• EXERCISE REQUIREMENTS: Your answer must be the full listing, repeated word for word.

• EXCERPTED DATA:
========
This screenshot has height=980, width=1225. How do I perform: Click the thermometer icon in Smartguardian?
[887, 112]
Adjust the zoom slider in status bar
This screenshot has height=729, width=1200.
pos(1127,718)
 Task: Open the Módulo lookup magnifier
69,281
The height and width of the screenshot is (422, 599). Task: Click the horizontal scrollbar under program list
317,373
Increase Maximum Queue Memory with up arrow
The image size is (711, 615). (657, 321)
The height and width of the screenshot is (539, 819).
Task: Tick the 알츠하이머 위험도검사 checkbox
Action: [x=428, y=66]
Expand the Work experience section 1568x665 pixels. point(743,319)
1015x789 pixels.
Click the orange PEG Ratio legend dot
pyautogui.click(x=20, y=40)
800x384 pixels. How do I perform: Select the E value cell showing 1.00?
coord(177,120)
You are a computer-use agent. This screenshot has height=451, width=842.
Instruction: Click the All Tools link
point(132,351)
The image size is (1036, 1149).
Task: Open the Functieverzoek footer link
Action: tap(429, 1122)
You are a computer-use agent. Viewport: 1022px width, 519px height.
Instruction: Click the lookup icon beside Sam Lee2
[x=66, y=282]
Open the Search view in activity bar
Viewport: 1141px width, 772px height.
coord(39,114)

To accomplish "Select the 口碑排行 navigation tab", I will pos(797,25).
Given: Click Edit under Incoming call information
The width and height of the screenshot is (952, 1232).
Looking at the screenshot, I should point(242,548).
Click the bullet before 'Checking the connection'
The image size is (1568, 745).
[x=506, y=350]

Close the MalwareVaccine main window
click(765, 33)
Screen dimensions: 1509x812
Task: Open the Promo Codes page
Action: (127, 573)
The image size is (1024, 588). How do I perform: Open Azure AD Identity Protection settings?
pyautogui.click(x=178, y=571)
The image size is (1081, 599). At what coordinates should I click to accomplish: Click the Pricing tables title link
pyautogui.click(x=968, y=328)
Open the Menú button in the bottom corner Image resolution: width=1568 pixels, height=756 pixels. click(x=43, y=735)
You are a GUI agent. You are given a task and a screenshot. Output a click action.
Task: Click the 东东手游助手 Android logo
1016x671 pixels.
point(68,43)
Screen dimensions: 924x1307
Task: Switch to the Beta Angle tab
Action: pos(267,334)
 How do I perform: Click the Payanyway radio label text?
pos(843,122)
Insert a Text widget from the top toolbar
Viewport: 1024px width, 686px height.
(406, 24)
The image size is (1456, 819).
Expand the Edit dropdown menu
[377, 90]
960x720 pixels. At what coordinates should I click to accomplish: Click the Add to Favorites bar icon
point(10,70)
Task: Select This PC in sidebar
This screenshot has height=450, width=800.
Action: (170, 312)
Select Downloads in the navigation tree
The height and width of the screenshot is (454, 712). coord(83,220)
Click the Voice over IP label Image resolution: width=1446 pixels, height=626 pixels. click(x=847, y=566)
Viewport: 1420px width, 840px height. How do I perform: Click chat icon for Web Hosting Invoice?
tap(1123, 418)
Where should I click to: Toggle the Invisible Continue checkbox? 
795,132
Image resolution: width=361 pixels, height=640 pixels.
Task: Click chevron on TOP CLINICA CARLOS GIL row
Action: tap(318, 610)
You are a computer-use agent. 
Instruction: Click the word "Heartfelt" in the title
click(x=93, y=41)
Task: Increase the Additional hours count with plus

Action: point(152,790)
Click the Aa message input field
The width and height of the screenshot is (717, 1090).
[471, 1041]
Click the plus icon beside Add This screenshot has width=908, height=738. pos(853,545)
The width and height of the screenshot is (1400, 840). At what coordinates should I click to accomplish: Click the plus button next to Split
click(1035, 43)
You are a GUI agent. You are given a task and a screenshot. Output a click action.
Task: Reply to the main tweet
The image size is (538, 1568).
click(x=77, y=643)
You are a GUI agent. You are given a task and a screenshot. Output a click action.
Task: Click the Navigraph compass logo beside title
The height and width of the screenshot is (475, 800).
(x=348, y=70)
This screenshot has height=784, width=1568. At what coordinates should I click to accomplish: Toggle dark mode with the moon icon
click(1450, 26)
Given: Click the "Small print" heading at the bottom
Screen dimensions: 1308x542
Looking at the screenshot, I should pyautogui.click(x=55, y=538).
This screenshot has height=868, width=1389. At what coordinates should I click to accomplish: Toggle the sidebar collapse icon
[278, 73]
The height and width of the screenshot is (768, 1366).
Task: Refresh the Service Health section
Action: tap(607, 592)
========
• WRITTEN ANSWER:
This screenshot has height=980, width=1225. How do I perform: Click the thermometer icon in Smartguardian?
[887, 112]
Adjust the zoom slider in status bar
This screenshot has height=729, width=1200.
pos(1127,718)
 Task: Open the Módulo lookup magnifier
69,281
The height and width of the screenshot is (422, 599). Task: Click the horizontal scrollbar under program list
317,373
Increase Maximum Queue Memory with up arrow
The image size is (711, 615). (657, 321)
The height and width of the screenshot is (539, 819).
Task: Tick the 알츠하이머 위험도검사 checkbox
Action: [x=428, y=66]
Expand the Work experience section 1568x665 pixels. point(743,319)
1015x789 pixels.
Click the orange PEG Ratio legend dot
pyautogui.click(x=20, y=40)
800x384 pixels. How do I perform: Select the E value cell showing 1.00?
coord(177,120)
You are a computer-use agent. This screenshot has height=451, width=842.
Instruction: Click the All Tools link
point(132,351)
The image size is (1036, 1149).
Task: Open the Functieverzoek footer link
Action: tap(429, 1122)
You are a computer-use agent. Viewport: 1022px width, 519px height.
Instruction: Click the lookup icon beside Sam Lee2
[x=66, y=282]
Open the Search view in activity bar
Viewport: 1141px width, 772px height.
coord(39,114)

To accomplish "Select the 口碑排行 navigation tab", I will pos(797,25).
Given: Click Edit under Incoming call information
The width and height of the screenshot is (952, 1232).
Looking at the screenshot, I should point(242,548).
Click the bullet before 'Checking the connection'
The image size is (1568, 745).
[x=506, y=350]

Close the MalwareVaccine main window
click(765, 33)
Screen dimensions: 1509x812
Task: Open the Promo Codes page
Action: (127, 573)
The image size is (1024, 588). How do I perform: Open Azure AD Identity Protection settings?
pyautogui.click(x=178, y=571)
The image size is (1081, 599). At what coordinates should I click to accomplish: Click the Pricing tables title link
pyautogui.click(x=968, y=328)
Open the Menú button in the bottom corner Image resolution: width=1568 pixels, height=756 pixels. click(x=43, y=735)
You are a GUI agent. You are given a task and a screenshot. Output a click action.
Task: Click the 东东手游助手 Android logo
1016x671 pixels.
point(68,43)
Screen dimensions: 924x1307
Task: Switch to the Beta Angle tab
Action: pos(267,334)
 How do I perform: Click the Payanyway radio label text?
pos(843,122)
Insert a Text widget from the top toolbar
Viewport: 1024px width, 686px height.
(406, 24)
The image size is (1456, 819).
Expand the Edit dropdown menu
[377, 90]
960x720 pixels. At what coordinates should I click to accomplish: Click the Add to Favorites bar icon
point(10,70)
Task: Select This PC in sidebar
This screenshot has height=450, width=800.
Action: (170, 312)
Select Downloads in the navigation tree
The height and width of the screenshot is (454, 712). coord(83,220)
Click the Voice over IP label Image resolution: width=1446 pixels, height=626 pixels. click(x=847, y=566)
Viewport: 1420px width, 840px height. How do I perform: Click chat icon for Web Hosting Invoice?
tap(1123, 418)
Where should I click to: Toggle the Invisible Continue checkbox? 
795,132
Image resolution: width=361 pixels, height=640 pixels.
Task: Click chevron on TOP CLINICA CARLOS GIL row
Action: tap(318, 610)
You are a computer-use agent. 
Instruction: Click the word "Heartfelt" in the title
click(x=93, y=41)
Task: Increase the Additional hours count with plus

Action: point(152,790)
Click the Aa message input field
The width and height of the screenshot is (717, 1090).
[471, 1041]
Click the plus icon beside Add This screenshot has width=908, height=738. pos(853,545)
The width and height of the screenshot is (1400, 840). At what coordinates should I click to accomplish: Click the plus button next to Split
click(1035, 43)
You are a GUI agent. You are given a task and a screenshot. Output a click action.
Task: Reply to the main tweet
The image size is (538, 1568).
click(x=77, y=643)
You are a GUI agent. You are given a task and a screenshot. Output a click action.
Task: Click the Navigraph compass logo beside title
The height and width of the screenshot is (475, 800).
(x=348, y=70)
This screenshot has height=784, width=1568. At what coordinates should I click to accomplish: Toggle dark mode with the moon icon
click(1450, 26)
Given: Click the "Small print" heading at the bottom
Screen dimensions: 1308x542
Looking at the screenshot, I should pyautogui.click(x=55, y=538).
This screenshot has height=868, width=1389. At what coordinates should I click to accomplish: Toggle the sidebar collapse icon
[278, 73]
The height and width of the screenshot is (768, 1366).
Task: Refresh the Service Health section
Action: tap(607, 592)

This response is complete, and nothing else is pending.